INSTRUCTIONS FOR THE TASK
Please copy all of the rows below word for word, keeping every line unchanged.

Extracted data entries

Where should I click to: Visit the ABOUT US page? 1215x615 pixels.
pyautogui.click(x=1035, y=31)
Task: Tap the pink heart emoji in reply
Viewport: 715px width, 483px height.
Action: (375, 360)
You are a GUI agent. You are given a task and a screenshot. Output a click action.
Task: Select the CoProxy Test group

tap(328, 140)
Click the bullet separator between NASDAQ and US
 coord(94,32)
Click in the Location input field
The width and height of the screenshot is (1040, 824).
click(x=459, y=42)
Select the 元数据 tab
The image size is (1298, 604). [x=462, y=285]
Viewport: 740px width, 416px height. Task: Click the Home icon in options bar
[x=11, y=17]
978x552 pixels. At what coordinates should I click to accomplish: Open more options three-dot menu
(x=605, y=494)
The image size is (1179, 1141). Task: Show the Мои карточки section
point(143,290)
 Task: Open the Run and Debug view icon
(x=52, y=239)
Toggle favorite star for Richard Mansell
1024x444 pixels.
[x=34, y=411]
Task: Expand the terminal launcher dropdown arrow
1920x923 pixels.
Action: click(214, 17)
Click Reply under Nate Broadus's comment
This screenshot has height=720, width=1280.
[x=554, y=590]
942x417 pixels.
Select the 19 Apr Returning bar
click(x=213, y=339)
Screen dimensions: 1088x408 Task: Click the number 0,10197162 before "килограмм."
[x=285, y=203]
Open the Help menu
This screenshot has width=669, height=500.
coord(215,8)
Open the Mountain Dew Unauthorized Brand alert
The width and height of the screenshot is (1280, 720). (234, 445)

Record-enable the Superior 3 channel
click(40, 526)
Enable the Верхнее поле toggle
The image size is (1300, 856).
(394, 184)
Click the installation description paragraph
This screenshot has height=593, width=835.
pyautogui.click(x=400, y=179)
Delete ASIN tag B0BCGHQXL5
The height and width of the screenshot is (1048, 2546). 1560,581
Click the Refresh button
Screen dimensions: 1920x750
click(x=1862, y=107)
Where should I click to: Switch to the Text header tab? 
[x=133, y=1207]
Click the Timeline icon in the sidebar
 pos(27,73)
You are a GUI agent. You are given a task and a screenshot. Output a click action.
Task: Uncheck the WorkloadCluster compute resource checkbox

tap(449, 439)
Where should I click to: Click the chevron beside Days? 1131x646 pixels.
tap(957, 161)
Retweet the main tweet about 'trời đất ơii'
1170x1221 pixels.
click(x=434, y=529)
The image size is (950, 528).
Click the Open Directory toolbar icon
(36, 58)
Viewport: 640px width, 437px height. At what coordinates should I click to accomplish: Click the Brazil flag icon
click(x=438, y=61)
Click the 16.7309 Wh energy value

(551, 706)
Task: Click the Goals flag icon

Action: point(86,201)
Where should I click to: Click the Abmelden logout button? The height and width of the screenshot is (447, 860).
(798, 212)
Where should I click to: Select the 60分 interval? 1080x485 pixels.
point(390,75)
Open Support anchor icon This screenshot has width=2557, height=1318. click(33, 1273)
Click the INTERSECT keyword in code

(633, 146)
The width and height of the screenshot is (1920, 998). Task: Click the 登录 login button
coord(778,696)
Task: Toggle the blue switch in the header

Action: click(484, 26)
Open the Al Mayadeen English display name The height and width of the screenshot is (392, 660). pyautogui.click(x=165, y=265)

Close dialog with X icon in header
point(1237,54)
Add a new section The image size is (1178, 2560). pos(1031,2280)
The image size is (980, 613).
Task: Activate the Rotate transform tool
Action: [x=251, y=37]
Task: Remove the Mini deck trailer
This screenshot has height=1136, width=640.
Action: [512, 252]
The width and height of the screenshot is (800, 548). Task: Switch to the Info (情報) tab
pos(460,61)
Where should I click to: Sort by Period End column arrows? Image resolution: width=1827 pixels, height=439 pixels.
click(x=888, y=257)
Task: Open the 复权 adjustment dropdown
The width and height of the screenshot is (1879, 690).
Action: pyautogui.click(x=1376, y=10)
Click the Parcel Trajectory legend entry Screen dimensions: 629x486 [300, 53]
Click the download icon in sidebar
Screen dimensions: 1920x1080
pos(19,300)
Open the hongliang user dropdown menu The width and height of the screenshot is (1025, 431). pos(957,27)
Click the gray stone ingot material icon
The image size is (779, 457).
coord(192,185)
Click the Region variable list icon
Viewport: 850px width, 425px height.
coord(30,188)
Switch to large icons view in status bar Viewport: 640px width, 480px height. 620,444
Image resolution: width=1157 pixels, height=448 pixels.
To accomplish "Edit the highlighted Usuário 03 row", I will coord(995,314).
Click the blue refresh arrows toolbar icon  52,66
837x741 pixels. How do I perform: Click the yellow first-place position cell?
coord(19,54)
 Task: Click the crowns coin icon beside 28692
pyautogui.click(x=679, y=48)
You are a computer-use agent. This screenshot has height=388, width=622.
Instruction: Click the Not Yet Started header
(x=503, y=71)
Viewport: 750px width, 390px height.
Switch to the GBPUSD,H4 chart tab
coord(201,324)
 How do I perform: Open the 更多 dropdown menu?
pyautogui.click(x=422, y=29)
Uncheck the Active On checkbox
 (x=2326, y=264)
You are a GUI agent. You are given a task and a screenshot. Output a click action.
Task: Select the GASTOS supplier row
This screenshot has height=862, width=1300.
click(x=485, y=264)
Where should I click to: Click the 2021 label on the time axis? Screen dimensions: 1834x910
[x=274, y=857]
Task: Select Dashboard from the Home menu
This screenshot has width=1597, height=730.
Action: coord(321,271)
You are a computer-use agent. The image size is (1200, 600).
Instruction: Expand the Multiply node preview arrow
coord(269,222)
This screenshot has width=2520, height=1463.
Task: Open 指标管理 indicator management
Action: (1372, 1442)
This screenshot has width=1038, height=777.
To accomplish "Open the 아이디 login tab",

THE RESPONSE
Where should I click to: Visit the ABOUT US page? 1215x615 pixels.
pyautogui.click(x=1035, y=31)
Task: Tap the pink heart emoji in reply
Viewport: 715px width, 483px height.
Action: (375, 360)
You are a GUI agent. You are given a task and a screenshot. Output a click action.
Task: Select the CoProxy Test group

tap(328, 140)
Click the bullet separator between NASDAQ and US
 coord(94,32)
Click in the Location input field
The width and height of the screenshot is (1040, 824).
click(x=459, y=42)
Select the 元数据 tab
The image size is (1298, 604). [x=462, y=285]
Viewport: 740px width, 416px height. Task: Click the Home icon in options bar
[x=11, y=17]
978x552 pixels. At what coordinates should I click to accomplish: Open more options three-dot menu
(x=605, y=494)
The image size is (1179, 1141). Task: Show the Мои карточки section
point(143,290)
 Task: Open the Run and Debug view icon
(x=52, y=239)
Toggle favorite star for Richard Mansell
1024x444 pixels.
[x=34, y=411]
Task: Expand the terminal launcher dropdown arrow
1920x923 pixels.
Action: click(214, 17)
Click Reply under Nate Broadus's comment
This screenshot has height=720, width=1280.
[x=554, y=590]
942x417 pixels.
Select the 19 Apr Returning bar
click(x=213, y=339)
Screen dimensions: 1088x408 Task: Click the number 0,10197162 before "килограмм."
[x=285, y=203]
Open the Help menu
This screenshot has width=669, height=500.
coord(215,8)
Open the Mountain Dew Unauthorized Brand alert
The width and height of the screenshot is (1280, 720). (234, 445)

Record-enable the Superior 3 channel
click(40, 526)
Enable the Верхнее поле toggle
The image size is (1300, 856).
(394, 184)
Click the installation description paragraph
This screenshot has height=593, width=835.
pyautogui.click(x=400, y=179)
Delete ASIN tag B0BCGHQXL5
The height and width of the screenshot is (1048, 2546). 1560,581
Click the Refresh button
Screen dimensions: 1920x750
click(x=1862, y=107)
Where should I click to: Switch to the Text header tab? 
[x=133, y=1207]
Click the Timeline icon in the sidebar
 pos(27,73)
You are a GUI agent. You are given a task and a screenshot. Output a click action.
Task: Uncheck the WorkloadCluster compute resource checkbox

tap(449, 439)
Where should I click to: Click the chevron beside Days? 1131x646 pixels.
tap(957, 161)
Retweet the main tweet about 'trời đất ơii'
1170x1221 pixels.
click(x=434, y=529)
The image size is (950, 528).
Click the Open Directory toolbar icon
(36, 58)
Viewport: 640px width, 437px height. At what coordinates should I click to accomplish: Click the Brazil flag icon
click(x=438, y=61)
Click the 16.7309 Wh energy value

(551, 706)
Task: Click the Goals flag icon

Action: point(86,201)
Where should I click to: Click the Abmelden logout button? The height and width of the screenshot is (447, 860).
(798, 212)
Where should I click to: Select the 60分 interval? 1080x485 pixels.
point(390,75)
Open Support anchor icon This screenshot has width=2557, height=1318. click(33, 1273)
Click the INTERSECT keyword in code

(633, 146)
The width and height of the screenshot is (1920, 998). Task: Click the 登录 login button
coord(778,696)
Task: Toggle the blue switch in the header

Action: click(484, 26)
Open the Al Mayadeen English display name The height and width of the screenshot is (392, 660). pyautogui.click(x=165, y=265)

Close dialog with X icon in header
point(1237,54)
Add a new section The image size is (1178, 2560). pos(1031,2280)
The image size is (980, 613).
Task: Activate the Rotate transform tool
Action: [x=251, y=37]
Task: Remove the Mini deck trailer
This screenshot has height=1136, width=640.
Action: [512, 252]
The width and height of the screenshot is (800, 548). Task: Switch to the Info (情報) tab
pos(460,61)
Where should I click to: Sort by Period End column arrows? Image resolution: width=1827 pixels, height=439 pixels.
click(x=888, y=257)
Task: Open the 复权 adjustment dropdown
The width and height of the screenshot is (1879, 690).
Action: pyautogui.click(x=1376, y=10)
Click the Parcel Trajectory legend entry Screen dimensions: 629x486 [300, 53]
Click the download icon in sidebar
Screen dimensions: 1920x1080
pos(19,300)
Open the hongliang user dropdown menu The width and height of the screenshot is (1025, 431). pos(957,27)
Click the gray stone ingot material icon
The image size is (779, 457).
coord(192,185)
Click the Region variable list icon
Viewport: 850px width, 425px height.
coord(30,188)
Switch to large icons view in status bar Viewport: 640px width, 480px height. 620,444
Image resolution: width=1157 pixels, height=448 pixels.
To accomplish "Edit the highlighted Usuário 03 row", I will coord(995,314).
Click the blue refresh arrows toolbar icon  52,66
837x741 pixels. How do I perform: Click the yellow first-place position cell?
coord(19,54)
 Task: Click the crowns coin icon beside 28692
pyautogui.click(x=679, y=48)
You are a computer-use agent. This screenshot has height=388, width=622.
Instruction: Click the Not Yet Started header
(x=503, y=71)
Viewport: 750px width, 390px height.
Switch to the GBPUSD,H4 chart tab
coord(201,324)
 How do I perform: Open the 更多 dropdown menu?
pyautogui.click(x=422, y=29)
Uncheck the Active On checkbox
 (x=2326, y=264)
You are a GUI agent. You are given a task and a screenshot. Output a click action.
Task: Select the GASTOS supplier row
This screenshot has height=862, width=1300.
click(x=485, y=264)
Where should I click to: Click the 2021 label on the time axis? Screen dimensions: 1834x910
[x=274, y=857]
Task: Select Dashboard from the Home menu
This screenshot has width=1597, height=730.
Action: coord(321,271)
You are a computer-use agent. The image size is (1200, 600).
Instruction: Expand the Multiply node preview arrow
coord(269,222)
This screenshot has width=2520, height=1463.
Task: Open 指标管理 indicator management
Action: (1372, 1442)
This screenshot has width=1038, height=777.
To accomplish "Open the 아이디 login tab",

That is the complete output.